■ **Data to use**
══════════
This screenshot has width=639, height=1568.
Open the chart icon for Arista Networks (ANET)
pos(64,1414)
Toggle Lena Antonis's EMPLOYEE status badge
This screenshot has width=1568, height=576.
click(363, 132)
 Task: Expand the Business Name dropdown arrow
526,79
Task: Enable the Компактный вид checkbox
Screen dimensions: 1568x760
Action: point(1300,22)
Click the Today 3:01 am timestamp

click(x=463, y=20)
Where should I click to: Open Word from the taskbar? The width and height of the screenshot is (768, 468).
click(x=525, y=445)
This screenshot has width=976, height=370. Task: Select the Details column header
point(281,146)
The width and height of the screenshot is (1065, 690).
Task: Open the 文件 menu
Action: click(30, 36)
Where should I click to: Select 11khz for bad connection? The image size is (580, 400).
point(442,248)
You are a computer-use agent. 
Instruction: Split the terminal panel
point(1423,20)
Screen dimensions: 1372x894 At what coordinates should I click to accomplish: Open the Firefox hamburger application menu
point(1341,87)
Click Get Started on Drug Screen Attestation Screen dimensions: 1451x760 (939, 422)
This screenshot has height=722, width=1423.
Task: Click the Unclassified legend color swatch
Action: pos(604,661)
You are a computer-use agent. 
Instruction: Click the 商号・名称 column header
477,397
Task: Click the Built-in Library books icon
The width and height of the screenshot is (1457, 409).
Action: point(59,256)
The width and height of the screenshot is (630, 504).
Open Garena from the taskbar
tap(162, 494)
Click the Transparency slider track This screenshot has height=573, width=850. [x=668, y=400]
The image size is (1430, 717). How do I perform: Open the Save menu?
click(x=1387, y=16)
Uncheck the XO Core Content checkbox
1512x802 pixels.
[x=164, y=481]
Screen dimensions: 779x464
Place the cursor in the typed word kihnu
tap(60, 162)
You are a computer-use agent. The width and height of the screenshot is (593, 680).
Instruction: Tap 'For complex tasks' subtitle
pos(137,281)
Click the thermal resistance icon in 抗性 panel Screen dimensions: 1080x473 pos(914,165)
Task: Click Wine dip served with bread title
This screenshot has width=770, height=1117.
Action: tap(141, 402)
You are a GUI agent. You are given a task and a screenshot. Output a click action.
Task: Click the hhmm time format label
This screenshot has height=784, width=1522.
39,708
══════════
Please transcribe every entry above exactly as it appears.

This screenshot has width=639, height=1568.
Open the chart icon for Arista Networks (ANET)
pos(64,1414)
Toggle Lena Antonis's EMPLOYEE status badge
This screenshot has width=1568, height=576.
click(363, 132)
 Task: Expand the Business Name dropdown arrow
526,79
Task: Enable the Компактный вид checkbox
Screen dimensions: 1568x760
Action: point(1300,22)
Click the Today 3:01 am timestamp

click(x=463, y=20)
Where should I click to: Open Word from the taskbar? The width and height of the screenshot is (768, 468).
click(x=525, y=445)
This screenshot has width=976, height=370. Task: Select the Details column header
point(281,146)
The width and height of the screenshot is (1065, 690).
Task: Open the 文件 menu
Action: click(30, 36)
Where should I click to: Select 11khz for bad connection? The image size is (580, 400).
point(442,248)
You are a computer-use agent. 
Instruction: Split the terminal panel
point(1423,20)
Screen dimensions: 1372x894 At what coordinates should I click to accomplish: Open the Firefox hamburger application menu
point(1341,87)
Click Get Started on Drug Screen Attestation Screen dimensions: 1451x760 (939, 422)
This screenshot has height=722, width=1423.
Task: Click the Unclassified legend color swatch
Action: pos(604,661)
You are a computer-use agent. 
Instruction: Click the 商号・名称 column header
477,397
Task: Click the Built-in Library books icon
The width and height of the screenshot is (1457, 409).
Action: point(59,256)
The width and height of the screenshot is (630, 504).
Open Garena from the taskbar
tap(162, 494)
Click the Transparency slider track This screenshot has height=573, width=850. [x=668, y=400]
The image size is (1430, 717). How do I perform: Open the Save menu?
click(x=1387, y=16)
Uncheck the XO Core Content checkbox
1512x802 pixels.
[x=164, y=481]
Screen dimensions: 779x464
Place the cursor in the typed word kihnu
tap(60, 162)
You are a computer-use agent. The width and height of the screenshot is (593, 680).
Instruction: Tap 'For complex tasks' subtitle
pos(137,281)
Click the thermal resistance icon in 抗性 panel Screen dimensions: 1080x473 pos(914,165)
Task: Click Wine dip served with bread title
This screenshot has width=770, height=1117.
Action: tap(141, 402)
You are a GUI agent. You are given a task and a screenshot. Output a click action.
Task: Click the hhmm time format label
This screenshot has height=784, width=1522.
39,708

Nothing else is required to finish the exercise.